The kinins, bradykinin and lysylbradykinin, are important mediators of inflammatory responses. They are liberated from precursor molecules, kininogens, by the action of various proteases, collectively known as kininogenases. Three types of kininogen have been identified: high- and low-molecular weight kininogen (HMWK and LMWK respectively), and T-kininogen. These molecules are synthesized by hepatocytes and are released into the plasma, where in addition to releasing kinins, they function as (i) cofactors in the coagulation pathway; (ii) inhibitors of cysteine protease enzymes; and (iii) part of the acute phase response. The kinins are potent vasoactive basic peptides and their properties are wide ranging, including the ability to increase vascular permeability, cause vasodilation, pain, and the contraction of smooth muscle, and to stimulate arachidonic acid metabolism.
Three different pathways may lead to kinin formation during inflammation: (i) the generation of bradykinin as a result of activation of the Hageman factor and the production of plasma kallikrein; (ii) the production of lysylbradykinin by tissue kallikreins; and (iii) the action of cellular proteases in kinin formation.
The mechanism of bradykinin formation in plasma and in tissues is summarized in Figure 1.4.
Figure 1.4:
The kinin pathway forming bradykinin
In brief, HMWK and prekallikrein circulate in plasma as a 1:1 stoichoimetric complex. This complex, together with the Hageman factor, binds to negatively charged surface or collagen. Once they are exposed by tissue damage, the Hageman factor is activated, prekallikrein is converted to kallikrein, and HMWK itself is digested to release bradykinin, a nine amino acid peptide.

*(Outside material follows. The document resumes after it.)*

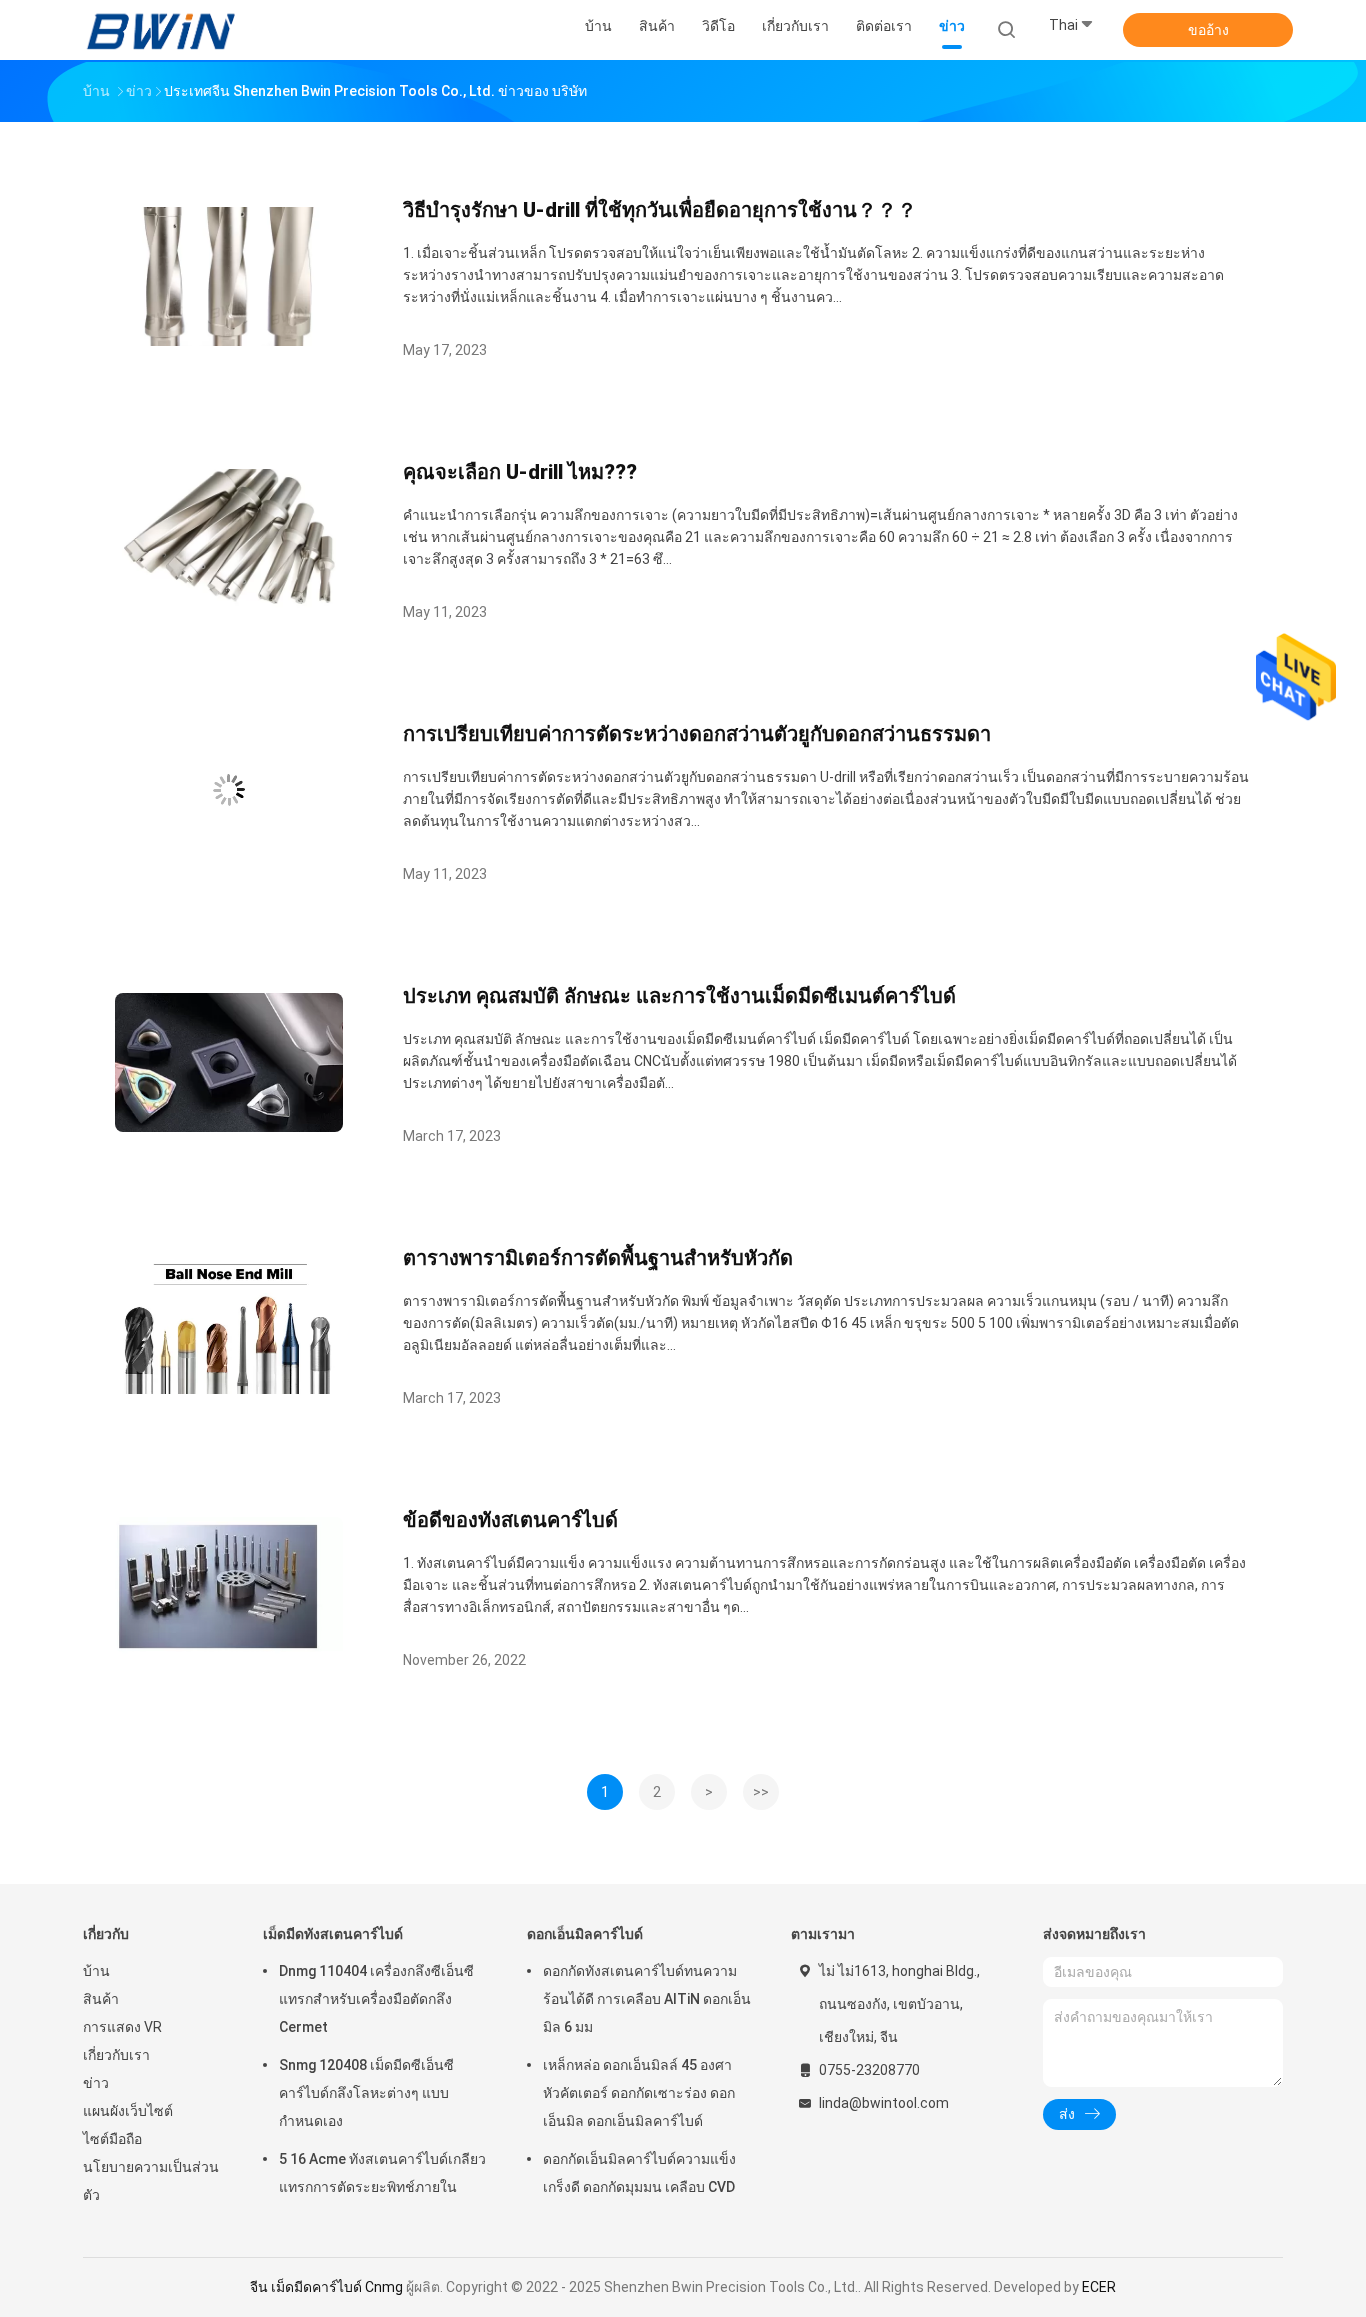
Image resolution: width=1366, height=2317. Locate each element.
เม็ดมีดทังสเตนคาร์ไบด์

As bradykinin is such a potent vasoactive peptide, its
activity and its formation must be carefully controlled.
Activation of the pathway is controlled internally by the presence
of inhibitors for each of the active components. C1 inhibitor
controls the activity of the activated Hageman factor, while
-macroglobulin and C1 inhibitor act as kallikrein inhibitors.
There are a variety of enzymes in plasma that control bradykinin
activity, including carboxypeptidase N, which removes the
C-terminal arginine residue, thus inactivating the peptide.
Kallikrein also act directly on the complement pathway with direct cleavage of the chemotactically active peptide C5a from the complement component C5. Cleavage of fibrinogen by plasmin results in a number of products including fibrinopeptide B, which potentiates the action of bradykinin and has also chemotactic activity for phagocytic cells.